The rain had paused long enough for her to run down the street. The sidewalk was painted by the faded orange street lamps, and we were just supposed to drive by, continue on, keep going.

Of course I couldn’t. She was obviously crying, so I pull around the block and park. “I’m just going to see if she’s alright,” I say to my coworker in my passenger seat.

I hate wearing shoes. Even flip flops, I just want bare feet. I’m sure I should be concerned about glass or nails or something else that could harm me. But tonight, I’m just not.

I open my car door, bare feet onto the rain-soaked pavement and run towards her. She’s half running, half distraught, but she turns and stops when I ask if she’s alright.

I don’t really mind that we’re in the middle of the road, that we may be in someone’s way. I don’t mind, the girl just needed a quick reminder; nothing gets in the way of love.

And that’s all it really takes. A little desperation for change – or love or freedom or hope – and showing up bare. But I am always wishing there was something else. Something more.

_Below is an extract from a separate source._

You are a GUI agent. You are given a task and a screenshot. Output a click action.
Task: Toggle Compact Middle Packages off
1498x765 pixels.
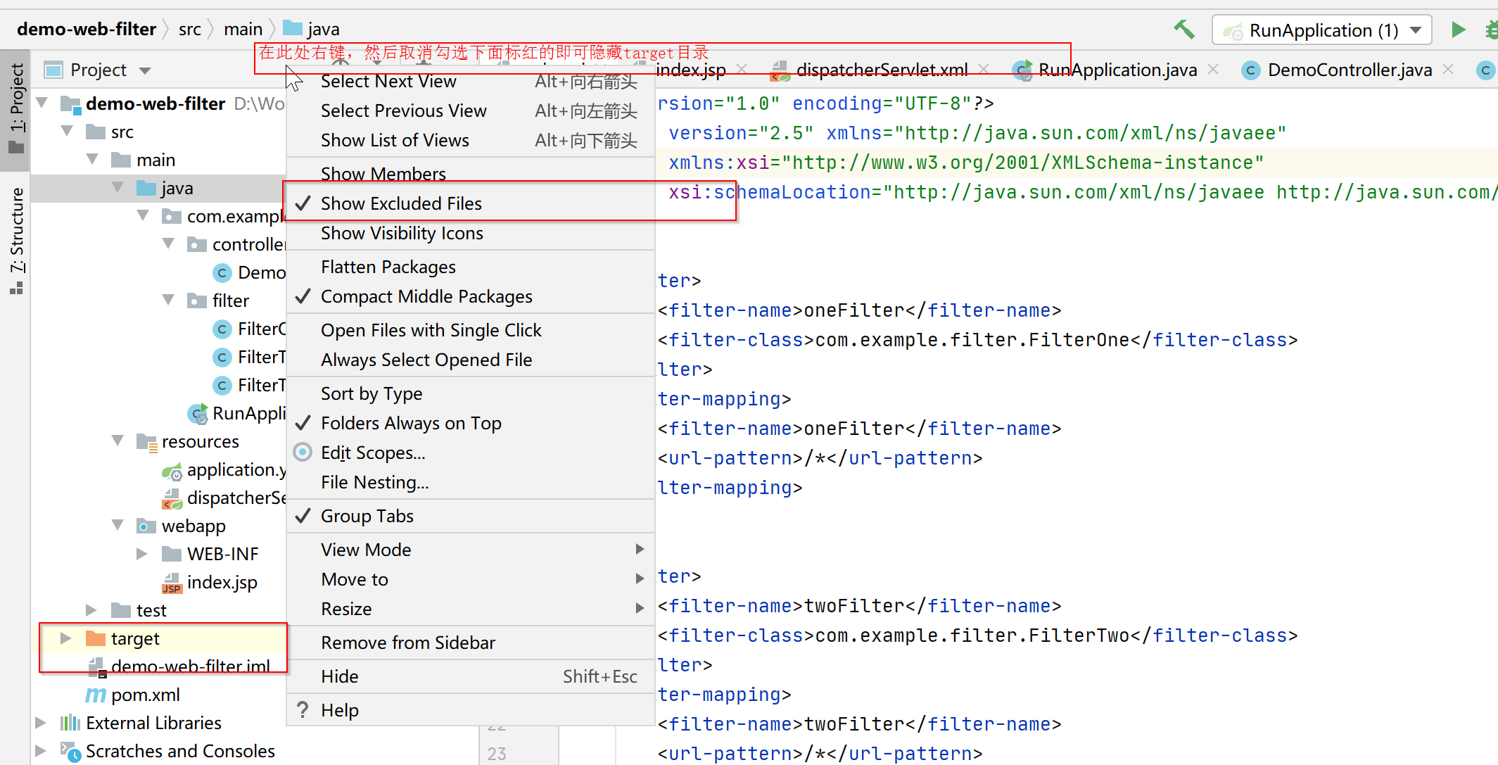pos(426,297)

Her mascara is old. It hasn’t run neatly down her face like fresh mascara would do. Instead, little black specs have taken over her now grey cheeks and she wipes it like it might all go away for me not to see.

We just hug. Loose gravel sticks between my toes and we don’t let go. Two strangers in the street, covered in rain and faded orange light.

“Why do we keep doing this to ourselves? Why don’t women see how much they’re worth? I make him so much money, and he treats me like shit.” She talks like we’re friends, no, sisters. I can’t help but wonder if we are.

We’re still hugging. Her hairspray and a trail of liquor hit my nose and I’ve got nothing left to say.

People keep telling me prostitution is a choice.

Her feet are bare too. She says they’re in her pimps car – the handsome man in the silver car nearby – and I want to get her my flip flops. I want to get her in my car, and give her my flip flops. Or maybe we could go eat pancakes at an all-night diner, or just sit there in the car. My mind is racing, but she just needed a hug in the middle of the night, without an expectation for something in return.

They keep telling me it’s a choice, but I’ve yet to see it once.

After four years out on those streets, building relationships with these women I quickly call my friends, knowing the stats of entry are still sitting at 12-14 year of age, and I can’t see the choice here. I can see the money, the hacking of heart and soul, but not the choice. Can you?

Of course she needs to keep going. She’s got someone she needs to get away from. She says I’m the nicest person she’s ever met and I can’t help but think that’s such an overstatement of my efforts, but I’ve felt the embrace of a real hug too.

My coworker and I, We sit and watch for a while in the car. She yells at her pimp, proclaiming her love and her hate in one breath at him. We listen, we cringe. We watch him leave, come back, leave and come back again.

And there at the little white church with the bright graffiti wall, she slouches into a ball. He comes back, kneels, puts on her shoes, and we watch.

Her hair was wet, mascara old, shoes missing, tears falling, and they keep telling me to let them be, this is all their choice.